Other example options:
port_init 0 0 32 0 0 1024 4096
This initializes PF-0 with all 32 queues in MM-mode
port_init 0 0 32 16 16 1024 4096
This initializes PF-0 with First 16-queues in ST-mode and remaining 16-queues configured in MM-mode.
2) dma_to_device, is use to transmit the data to DMA with following parameters:
a) port-id: port-number ( 0 or 1 supported values)
b) num-queues: number of queues (this should be less-than equal to the 'testapp --q <number>' driver configured queue-number.
c) input-file: valid existing input file, with proper size.

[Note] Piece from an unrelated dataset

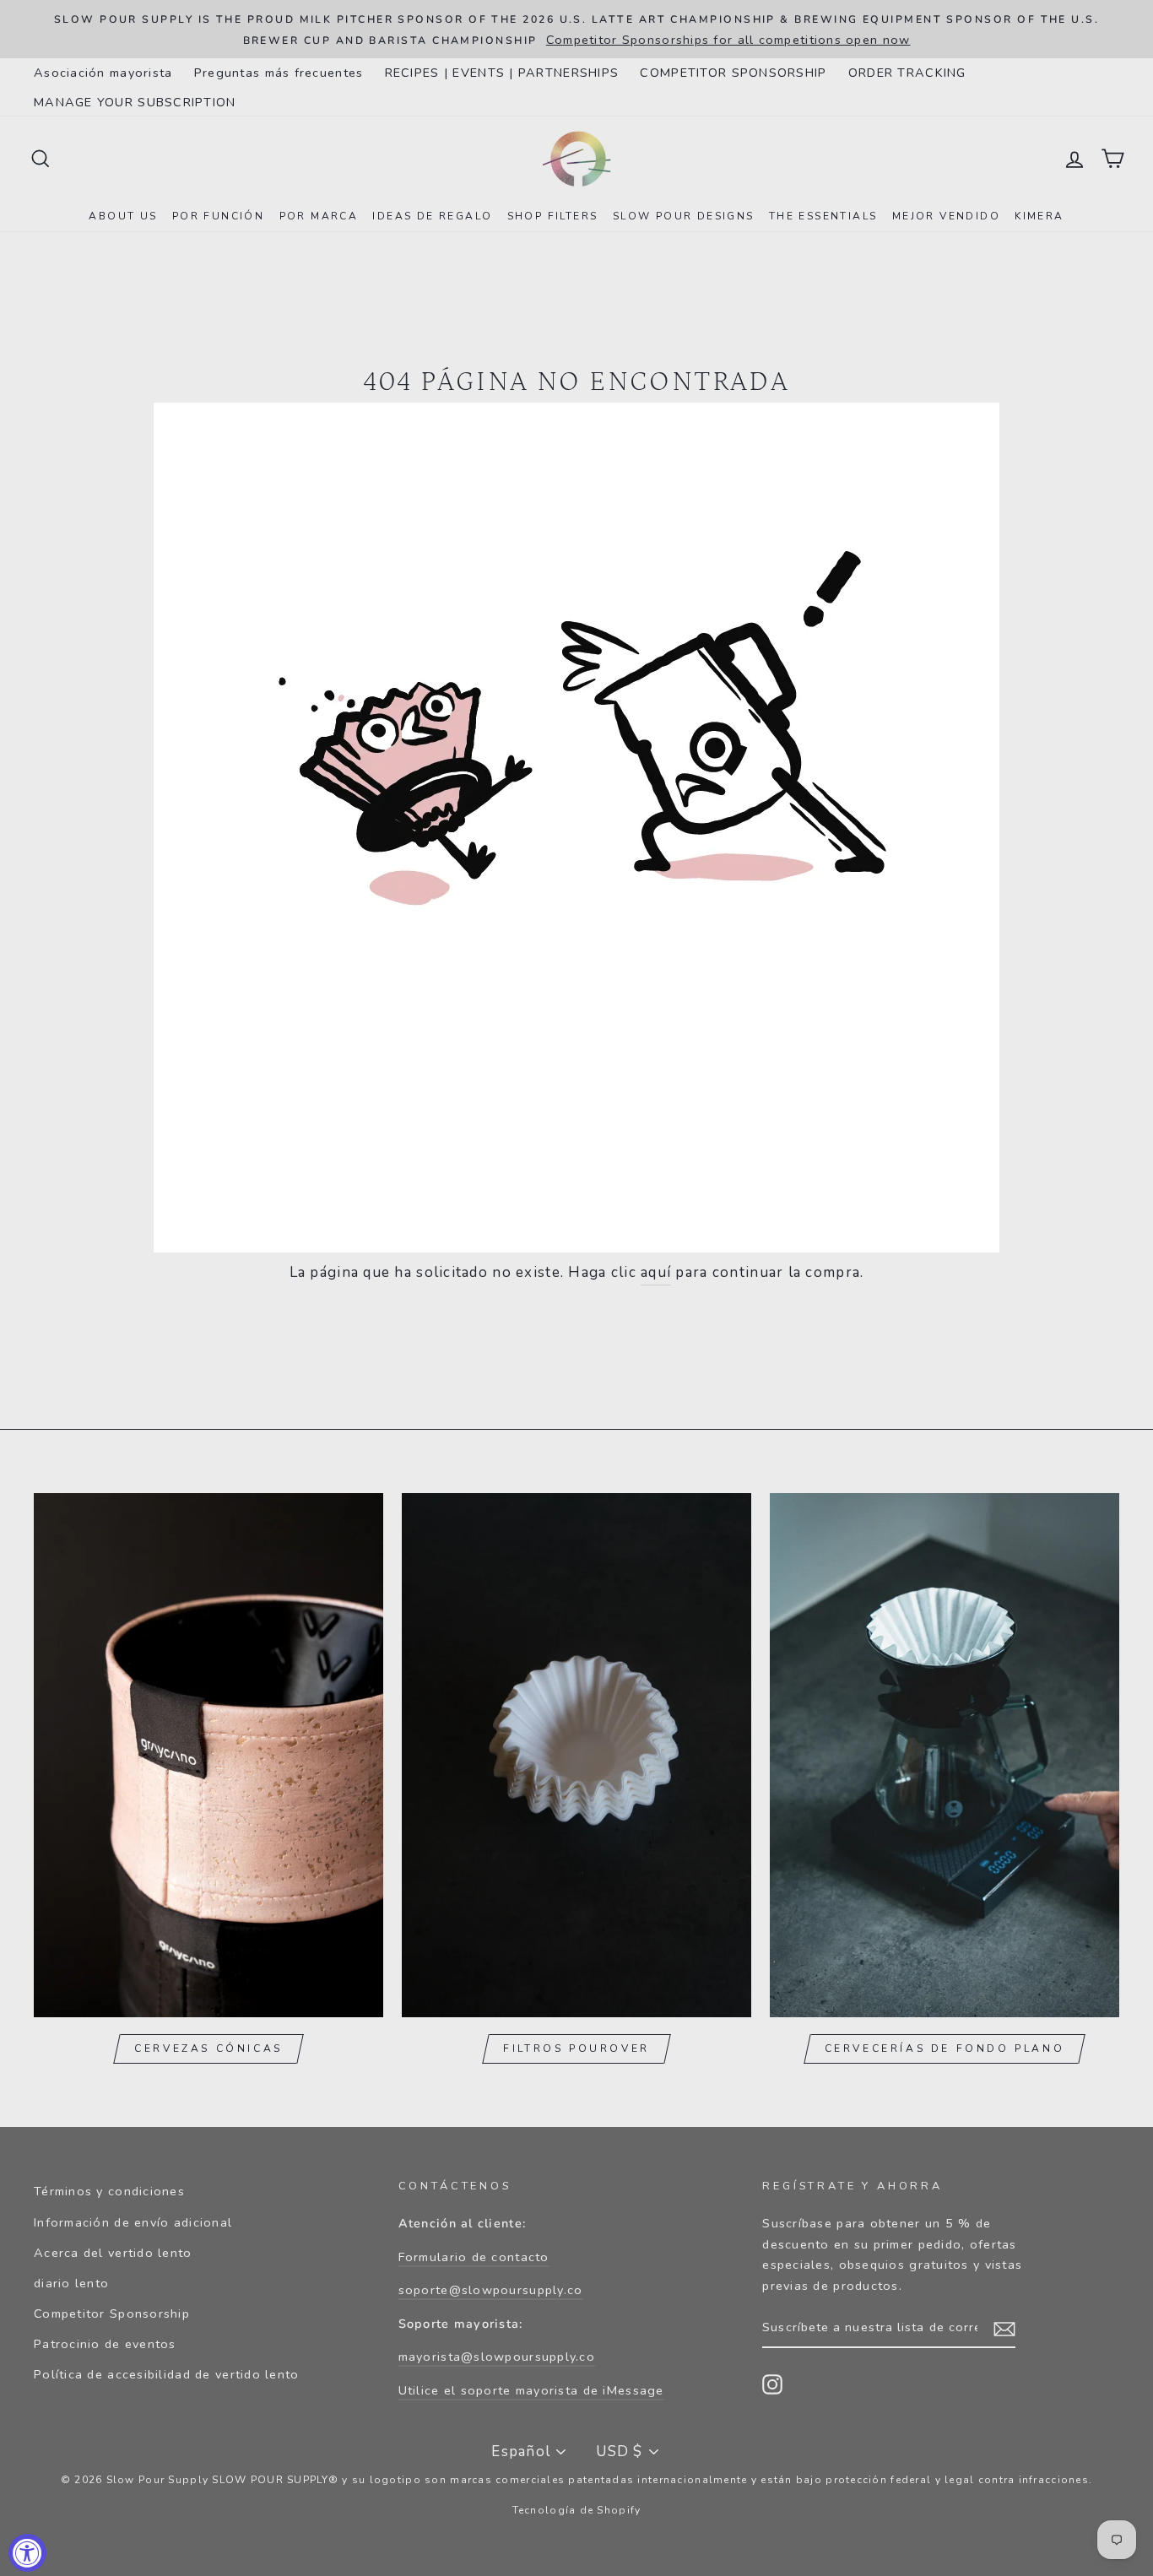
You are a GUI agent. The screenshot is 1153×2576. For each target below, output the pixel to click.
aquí (656, 1272)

d) dst-addr: Valid for MM mode only, the destination start address to DMA the data
e) size: size of data to be transferred from the above input-file.
f) iterations: number of loops to repeat the same transfer.
3) dma_from_device, is use to transmit the data to DMA with following parameters:
a) port-id: port-number ( 0 or 1 supported values)
b) num-queues: number of queues (this should be less-than equal to the 'testapp --q <number>' driver configured queue-number.
c) output-file: new filename.
d) src-addr: Valid for MM mode only, the source address to read the data from.
e) size: size of data to be transferred from the above input-file.
f) iterations: number of loops to repeat the same transfer.
Note:
1) In MM-mode, based on the number of queues input to the dma_to_device/dma_from_device,
the BRAM-size is divided by number of queues, such that every queue get BRAM share region to transfer/receive the data.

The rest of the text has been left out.